AThe imaginary unit i makes the expectation automatically finite by algebraic convention
B|e^{itX}| = 1 for all real t and X, so the integral always converges absolutely regardless of the tail behavior of X
CThe characteristic function averages positive and negative oscillations that cancel, keeping the result bounded
DThe Fourier transform is always bounded while the Laplace transform may not be — it's a transform-theory fact
By Euler's formula, e^{itX} = cos(tX) + i·sin(tX), and the modulus |e^{itX}| = √(cos²(tX) + sin²(tX)) = 1 for all real t and X. The integrand in E[e^{itX}] = ∫ e^{itx} dF(x) is therefore always bounded by 1 in absolute value, guaranteeing absolute convergence of the integral for any probability distribution, including heavy-tailed ones. For the MGF, e^{tX} grows exponentially with |X|, so heavy-tailed distributions where P(|X| > x) doesn't decay fast enough will have infinite MGF for any t ≠ 0.
Question 2 Multiple Choice
Random variables X and Y are independent, each with characteristic function φ(t) = e^{−t²/2} (the standard normal). What is the characteristic function of X + Y?
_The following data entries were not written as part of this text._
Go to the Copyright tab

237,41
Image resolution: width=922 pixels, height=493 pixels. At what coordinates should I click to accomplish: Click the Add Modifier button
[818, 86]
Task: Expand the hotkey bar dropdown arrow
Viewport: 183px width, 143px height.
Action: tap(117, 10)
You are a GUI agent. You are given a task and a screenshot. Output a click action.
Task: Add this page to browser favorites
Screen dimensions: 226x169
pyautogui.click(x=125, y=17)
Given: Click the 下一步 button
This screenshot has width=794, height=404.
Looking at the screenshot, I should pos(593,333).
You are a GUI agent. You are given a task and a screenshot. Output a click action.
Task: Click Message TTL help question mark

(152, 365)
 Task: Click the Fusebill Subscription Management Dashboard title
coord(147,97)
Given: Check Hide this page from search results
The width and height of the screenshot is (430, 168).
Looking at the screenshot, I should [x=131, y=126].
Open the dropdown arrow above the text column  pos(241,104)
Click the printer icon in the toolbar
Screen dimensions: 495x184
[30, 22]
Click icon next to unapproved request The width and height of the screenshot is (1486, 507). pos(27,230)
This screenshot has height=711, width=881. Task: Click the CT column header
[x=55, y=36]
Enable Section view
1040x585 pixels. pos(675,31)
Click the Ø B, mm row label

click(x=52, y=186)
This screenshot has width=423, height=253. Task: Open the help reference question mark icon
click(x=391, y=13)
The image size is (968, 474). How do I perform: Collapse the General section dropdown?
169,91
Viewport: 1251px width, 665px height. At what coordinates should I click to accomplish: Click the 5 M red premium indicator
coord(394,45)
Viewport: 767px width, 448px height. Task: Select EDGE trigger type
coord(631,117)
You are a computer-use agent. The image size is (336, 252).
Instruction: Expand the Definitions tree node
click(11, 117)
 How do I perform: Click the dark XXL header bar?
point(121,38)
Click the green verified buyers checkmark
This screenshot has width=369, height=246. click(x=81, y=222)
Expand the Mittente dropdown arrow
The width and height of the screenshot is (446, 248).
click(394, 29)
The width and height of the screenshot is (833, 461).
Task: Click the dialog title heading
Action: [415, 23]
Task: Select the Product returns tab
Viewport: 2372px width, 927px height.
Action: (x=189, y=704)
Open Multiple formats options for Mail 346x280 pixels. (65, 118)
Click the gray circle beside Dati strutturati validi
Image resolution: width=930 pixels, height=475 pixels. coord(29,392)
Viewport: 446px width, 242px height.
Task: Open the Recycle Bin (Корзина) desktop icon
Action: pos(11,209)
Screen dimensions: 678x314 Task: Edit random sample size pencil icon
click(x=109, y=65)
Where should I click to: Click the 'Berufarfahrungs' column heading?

Ae^{−t²/2} — the same, because normal distributions are closed under addition
Be^{−t²} = (e^{−t²/2})²
C2e^{−t²/2} — the sum of the two characteristic functions
De^{−t⁴/4} — the convolution of two Gaussians in the frequency domain
For independent random variables, φ_{X+Y}(t) = φ_X(t) · φ_Y(t) — convolution of distributions corresponds to pointwise multiplication of characteristic functions. So φ_{X+Y}(t) = e^{−t²/2} · e^{−t²/2} = e^{−t²}. This is itself a Gaussian characteristic function (corresponding to N(0,2)), confirming closure of the normal family under addition. Option C confuses multiplication with addition; the multiplication property, not addition, is what convolution corresponds to.
Question 3 True / False
When the moment-generating function of a distribution exists, it contains strictly more probabilistic information than the characteristic function of the same distribution.
TTrue
FFalse
Answer: False
Both the MGF (when it exists) and the characteristic function uniquely determine the probability distribution — neither contains more information. The characteristic function is more general because it always exists, while the MGF may not. When both exist, they are related by analytic continuation and carry equivalent information about all moments and the full distributional shape. The advantage of the characteristic function is universality, not additional information content.
Question 4 True / False
The continuity theorem states that pointwise convergence of characteristic functions to a limit that is continuous at 0 implies convergence in distribution of the corresponding random variables.
TTrue
FFalse
Answer: True
This is the precise mathematical statement that makes characteristic functions the standard tool for proving limit theorems. The CLT proof proceeds by: (1) computing φ_{Sₙ/√n}(t) for the standardized sum, (2) showing it converges pointwise to e^{−t²/2} using Taylor expansion and the limit (1 + x/n)^n → e^x, (3) invoking the continuity theorem to conclude convergence in distribution to N(0,1). Each step is clean algebra. The continuity theorem converts pointwise function convergence (which is analytically tractable) directly into the probabilistic conclusion.
Question 5 Short Answer
Explain why proving the central limit theorem via characteristic functions is more tractable than direct approaches, and identify the key algebraic steps that make it work.
Think about your answer, then reveal below.
Model answer: Characteristic functions convert the sum of n independent variables into a product of n identical factors — φ_{Sₙ}(t) = [φ_X(t)]^n. For the standardized sum S_n/√n, this becomes [φ_X(t/√n)]^n. Taylor-expanding φ_X(t/√n) around 0 using the facts that E[X] = 0 and Var(X) = σ² gives approximately 1 − t²σ²/(2n) + O(n^{−3/2}). Raising this to the n-th power and taking n → ∞ uses the fundamental limit (1 + x/n)^n → e^x, yielding e^{−t²σ²/2} — the normal characteristic function. The continuity theorem then converts this pointwise limit into convergence in distribution to N(0, σ²). Direct approaches via CDFs or densities require controlling integrals of increasingly complex functions over unbounded domains, which is far more technically demanding.
The two algebraic pivots are the multiplication-under-independence property (turning sums into products) and the limit (1 + x/n)^n → e^x (turning the product into an exponential). These steps are clean and elementary given characteristic functions. Without them, the proof requires heavy measure-theoretic machinery.